I've never been in a firefight but I've shot/trained/practiced with some pretty good IPSC, USPSA and IDPA shooters and have learned a lot. I lean toward IDPA, I wish I had learned more about it when I was a younger man...

https://www.idpa.com/

https://uspsa.org/


----------



## ekim (Dec 28, 2012)

stevekozak said:


> I don't fear the Chinese. For the amount of time it is taking that dude to aim his shots, there is a severe chance that he would get killed before he killed any bad guys. Unrealistic scenario.


Glad my life doesn't depend on you for me to survive.


----------



## stevekozak (Oct 4, 2015)

Slippy said:


> Actually not.
> 
> In IPSC marksmanship is the goal.
> 
> ...


Slip,
What exactly are you "actually not"ing? That I think they are taking too long to aim their shots while exposed, or that it is an unrealistic scenario (or both)?


----------



## stevekozak (Oct 4, 2015)

ekim said:


> Glad my life doesn't depend on you for me to survive.

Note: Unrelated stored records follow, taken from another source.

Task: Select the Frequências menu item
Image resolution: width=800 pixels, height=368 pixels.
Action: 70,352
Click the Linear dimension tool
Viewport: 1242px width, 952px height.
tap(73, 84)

Me too. I don't understand half of the things you post here. I am not sure if you have a disability that affects your usage of language, or just what the issue is, exactly. If you would like to concentrate and tell me exactly what you disagree with in my post, I would be happy to respond. Frankly, I think, based on several of your posts that I have read, that you have some unrealistic ideas about firearms and shooting. 
,


----------



## Slippy (Nov 14, 2013)

stevekozak said:


> Slip,
> What exactly are you "actually not"ing? That I think they are taking too long to aim their shots while exposed, or that it is an unrealistic scenario (or both)?


Stevo,

I was letting you know that in most matches that are sanctioned by the various shooting organizations that the shooter's time is not the main determinant in the final score. Often the shooter that takes his time and scores a hit vs a miss will beat out the shooter that finishes the match with a better time.

It has nothing to do with wether or not the scenario is realistic or "unrealistic".

Hope this helps.


----------



## The Tourist (Jun 9, 2016)

Let's not jump on Slip too quickly. The scenario might be designed to imply the shooting benches are "cover." And he brings up a good point, IPSC contests are about speed and the clock, and the only real cover I've seen is something like a culvert.

But let's get a real perspective, if I get trapped at the mall, I'm in an open hallway of food court or behind a store's glass. I'm hoping that most of these frauds are a little gun shy, and if I brace up really good my Crimson Trace will get me home.

There's a reason professionals are trained in ranges designed as homes or businesses. Those types of walls are not bulletproof.

I've been shooting since 1974, and the only perfect, low time IPSC score was not shot by a guy with a 1911. Oh, everyone else had a 1911, the winner had a SW Model 57, in 41. Magnum. Never saw anything like it. He made reloads faster than I can with a magazine.

Stand your ground, Slip!


----------



## stevekozak (Oct 4, 2015)

Slippy said:


> Stevo,
> 
> I was letting you know that in most matches that are sanctioned by the various shooting organizations that the shooter's time is not the main determinant in the final score. Often the shooter that takes his time and scores a hit vs a miss will beat out the shooter that finishes the match with a better time.
> 
> ...


No, I understand. Competition is one thing. Combat is another thing all together. While I realize the video is about competition, I thought the OP was about the participants validity on the streets in combat. My comments were about the effectiveness of what I saw in the video in actual combat on the street. You are right about what competitions are looking for.


----------